| RECORDS FOR THE EXERCISE |

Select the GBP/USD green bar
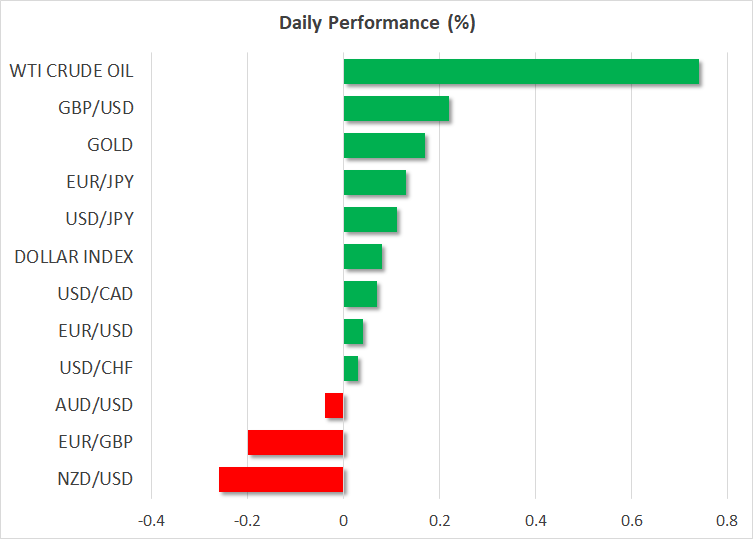(396, 109)
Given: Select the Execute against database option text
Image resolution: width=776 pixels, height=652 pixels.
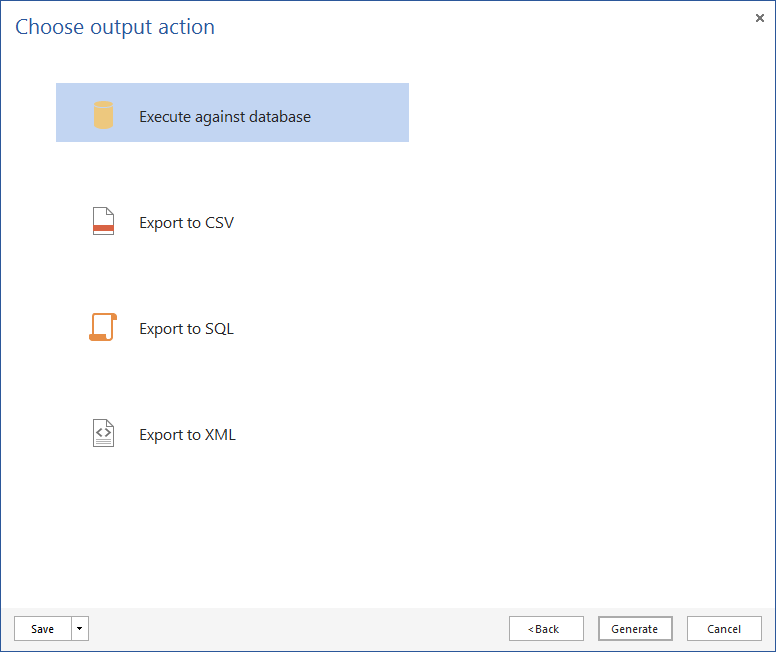Looking at the screenshot, I should (x=225, y=117).
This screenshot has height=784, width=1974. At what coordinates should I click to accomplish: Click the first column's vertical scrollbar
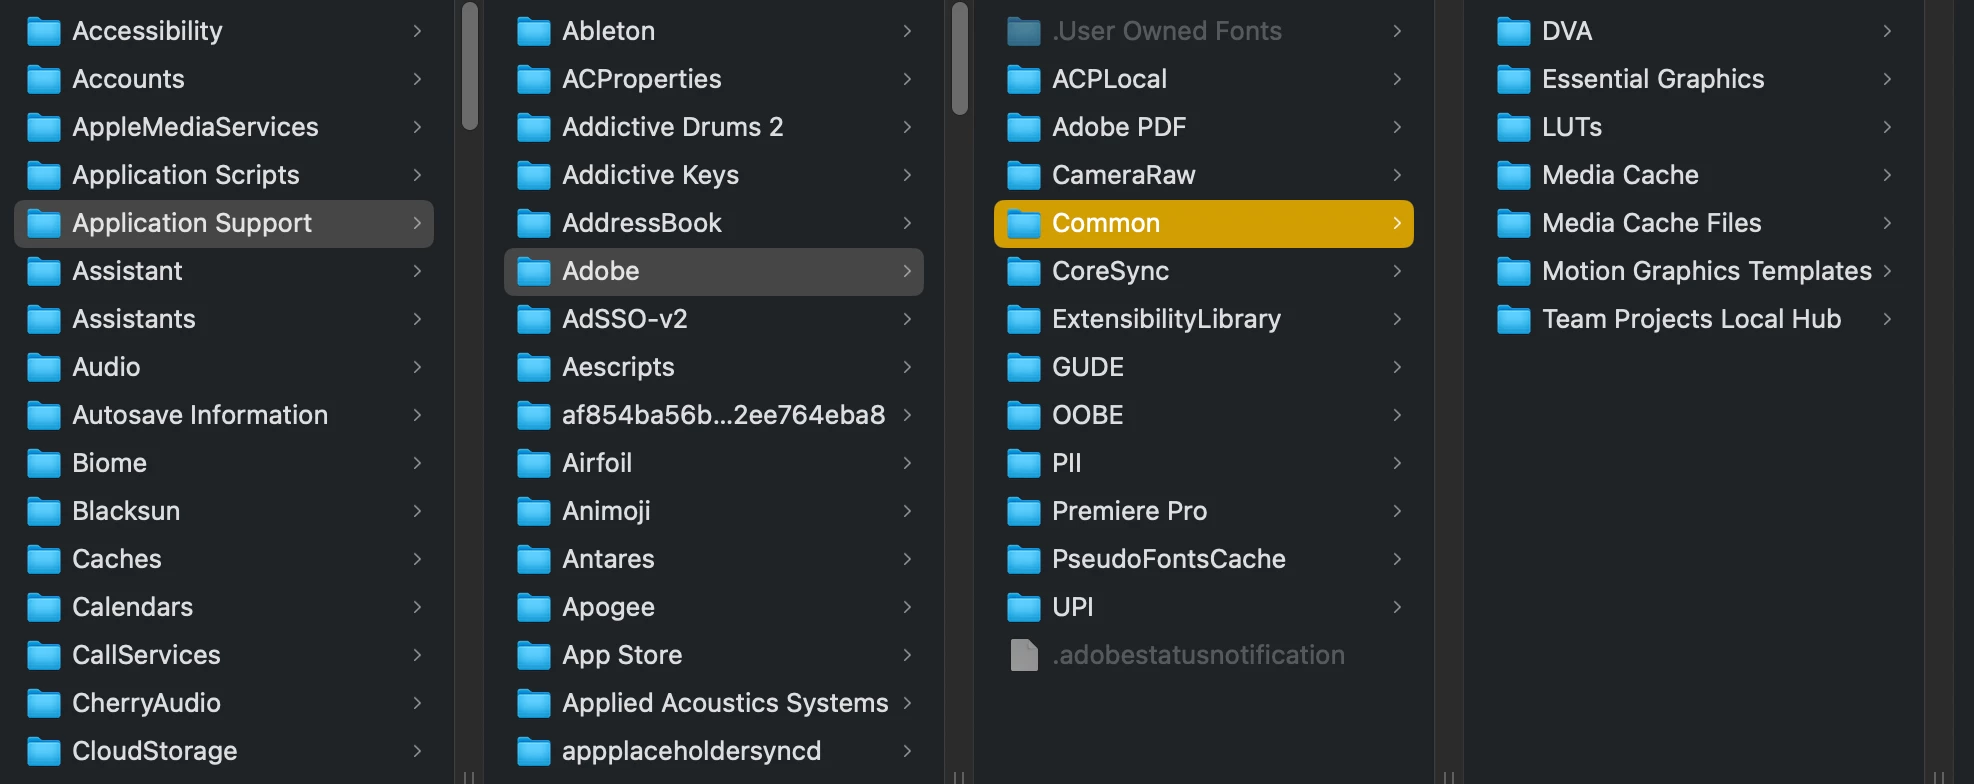(469, 66)
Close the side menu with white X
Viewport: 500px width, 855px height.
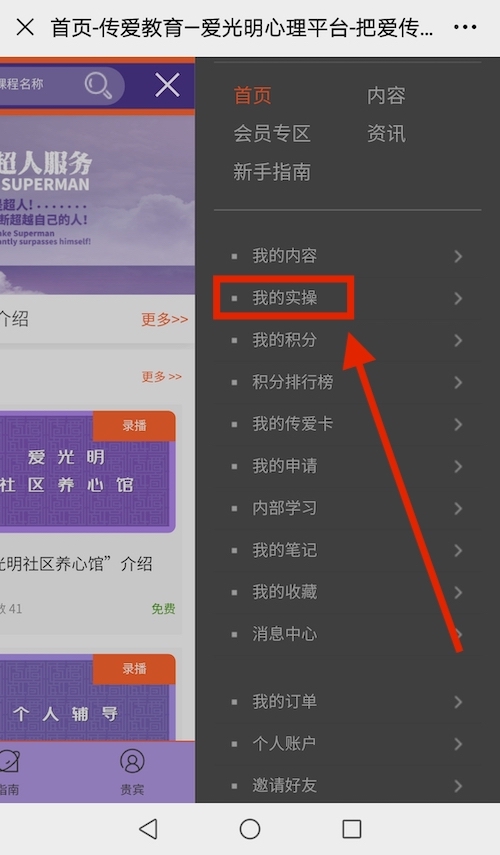click(167, 86)
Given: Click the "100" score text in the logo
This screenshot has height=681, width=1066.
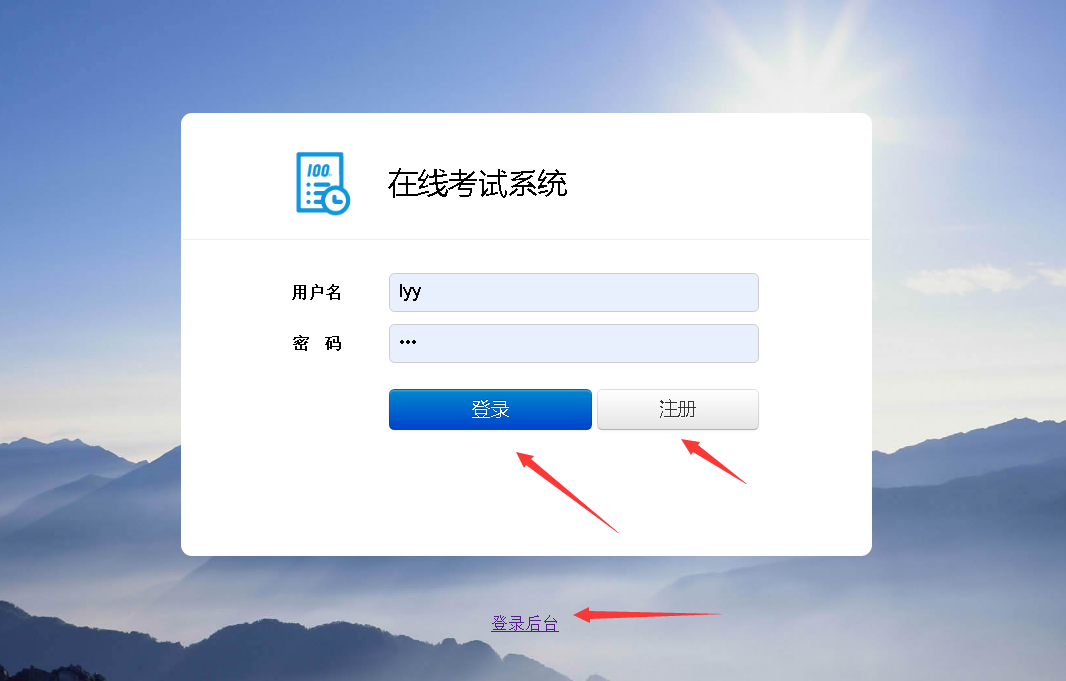Looking at the screenshot, I should (318, 170).
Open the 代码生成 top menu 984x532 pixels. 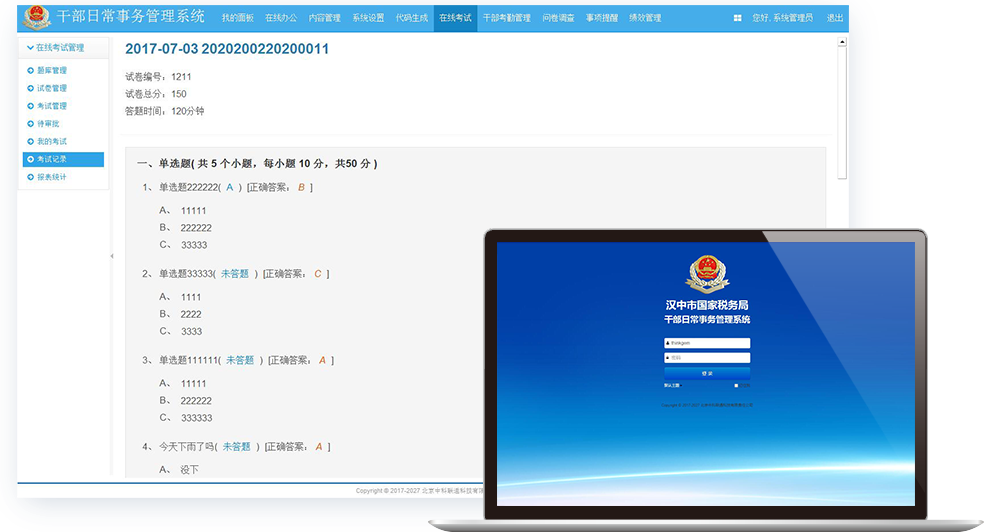coord(411,18)
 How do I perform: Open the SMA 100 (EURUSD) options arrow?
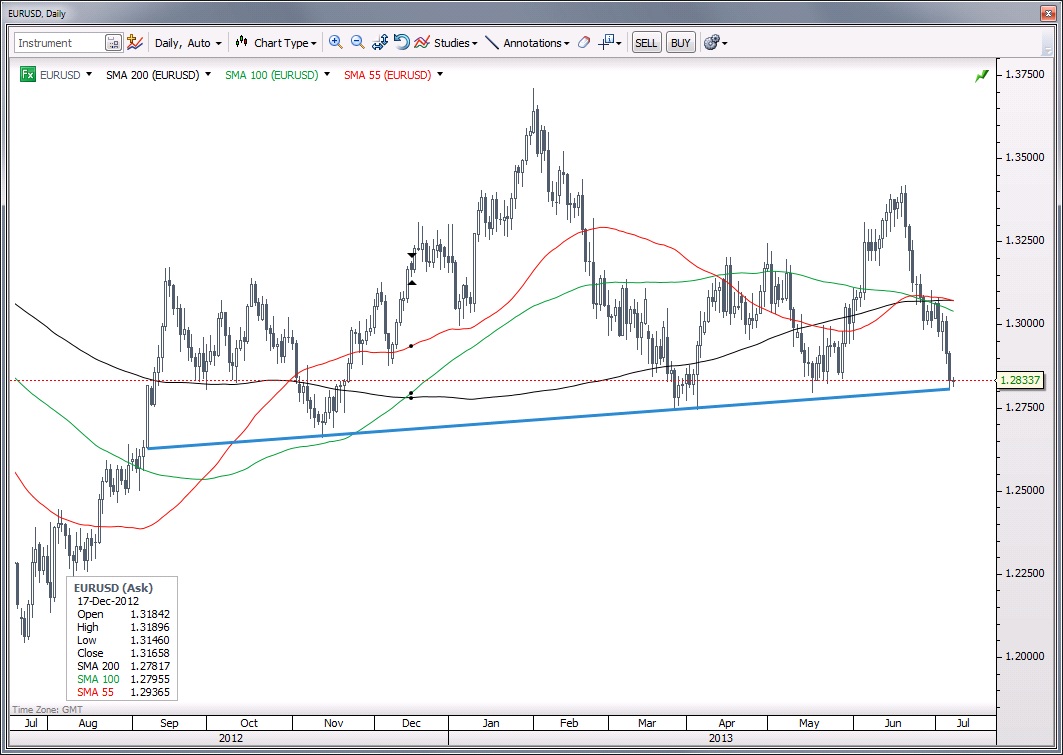coord(326,75)
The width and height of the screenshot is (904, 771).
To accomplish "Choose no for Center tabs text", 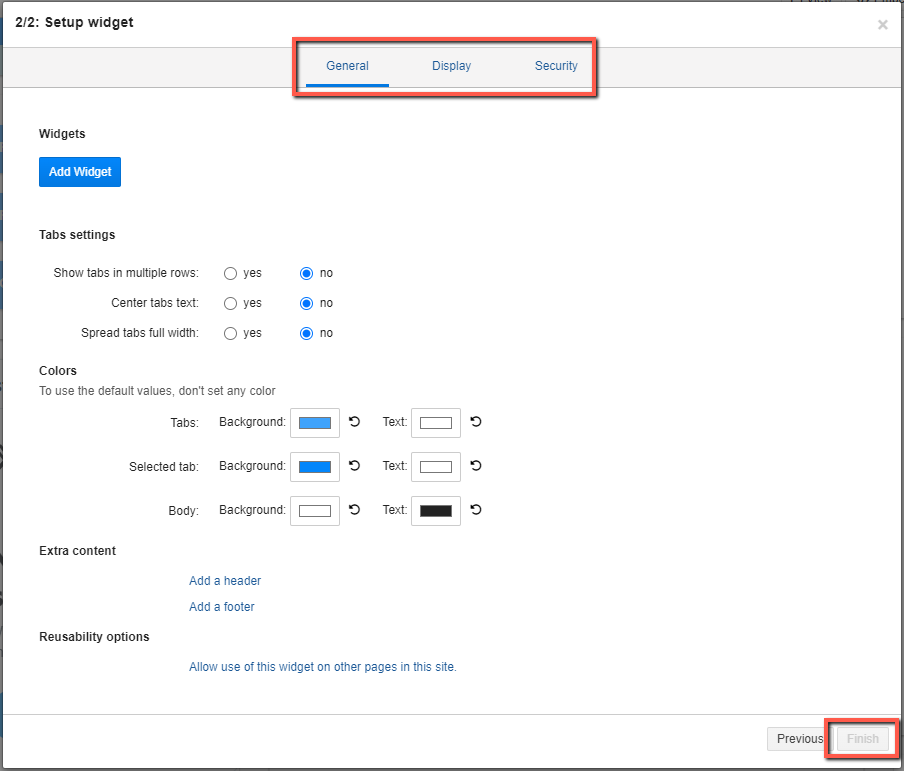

| INSTRUCTIONS FOR THE TASK |
Repeat the records above exactly, from the first line through the line containing "Given: Click the", and leave out the pictures.

| COMPLETED EXERCISE |
Select the GBP/USD green bar
(396, 109)
Given: Select the Execute against database option text
Image resolution: width=776 pixels, height=652 pixels.
Looking at the screenshot, I should (x=225, y=117).
This screenshot has height=784, width=1974. At what coordinates should I click to accomplish: Click the first column's vertical scrollbar
(469, 66)
Close the side menu with white X
Viewport: 500px width, 855px height.
click(167, 86)
Given: Click the "100" score text in the logo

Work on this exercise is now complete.